Вообще-то эта дилемма — дать утопающему веслом по голове или протянуть ему руку — давно уже как-то худо-бедно решена человечеством. И то, что в Южной Корее она еще считается дискуссионной, заставляет задуматься не о фильме, а о Корее. Похоже, в стране, национальная идея которой заключается в противостоянии своей северной половине, коллективизм и взаимовыручка, как в маккартистской Америке, считаются "красной" ересью. Тогда Ен Сан Хо почти что диссидент.
Фильмы о зомби — это вообще всегда политическое кино. В фильме-основоположнике жанра — "Белых зомби" (1932) Виктора Гальперина — зомби были недвусмысленно обозначены как жертвы эксплуатации. Фильмы Джорджо Ромеро о мертвяках, осаждающих супермаркеты, где укрылись представители среднего класса, принято трактовать как метафору восстания "третьего мира" против "золотого миллиарда".
Ен Сан Хо можно признать продолжателем революционного зомби-дискурса. В то время как кровь пассажиров уже брызжет на стекла вагонов, телевизор вещает о забастовках, переросших в мятеж, и введении военного положения для подавления антигосударственного заговора. Сок Ву накрывает чувство классовой вины: он спекулировал акциями компании, допустившей утечку секретной гадости, которая превращает корейцев в нелюдей.

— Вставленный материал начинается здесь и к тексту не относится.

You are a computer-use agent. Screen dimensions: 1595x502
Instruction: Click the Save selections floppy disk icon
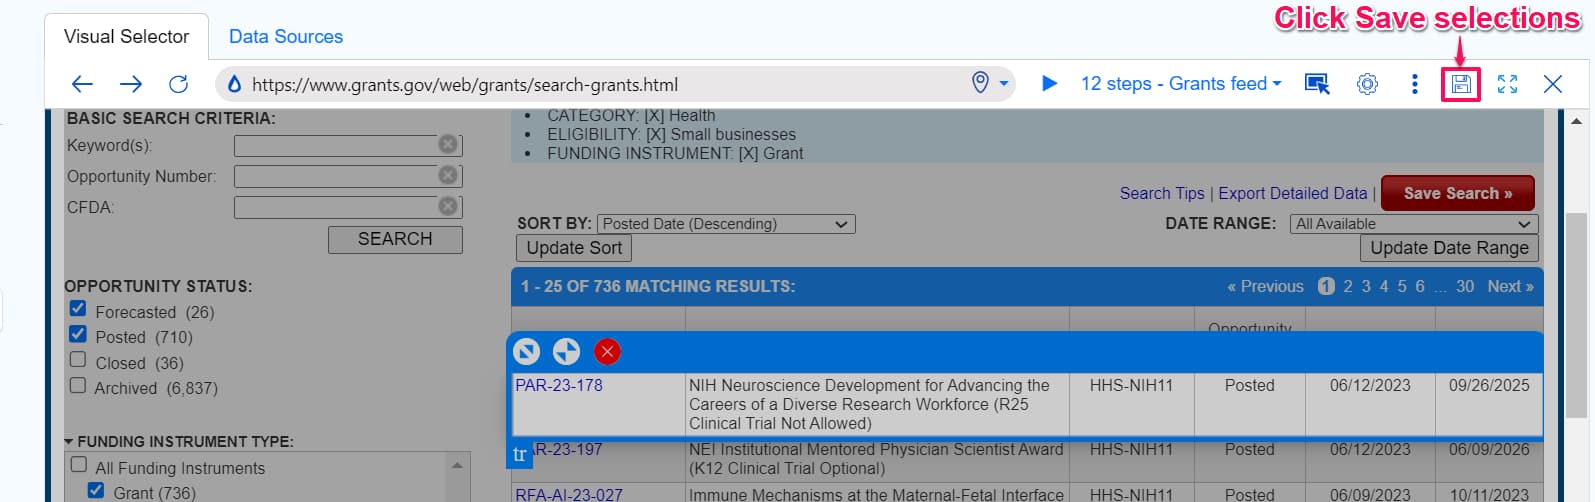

В свете этого встает закономерный вопрос: а где это, собственно говоря, нашли убежище выжившие герои? Что это за зона безопасности, охраняемая снайперами в камуфляже, готовыми валить все, что движется? Областной центр, говорите, который успели взять под контроль военные? Не метафора ли это Северной Кореи, система гражданской обороны которой, безусловно, способна купировать зомби-чуму, и где забастовки последний раз случались при японских оккупантах.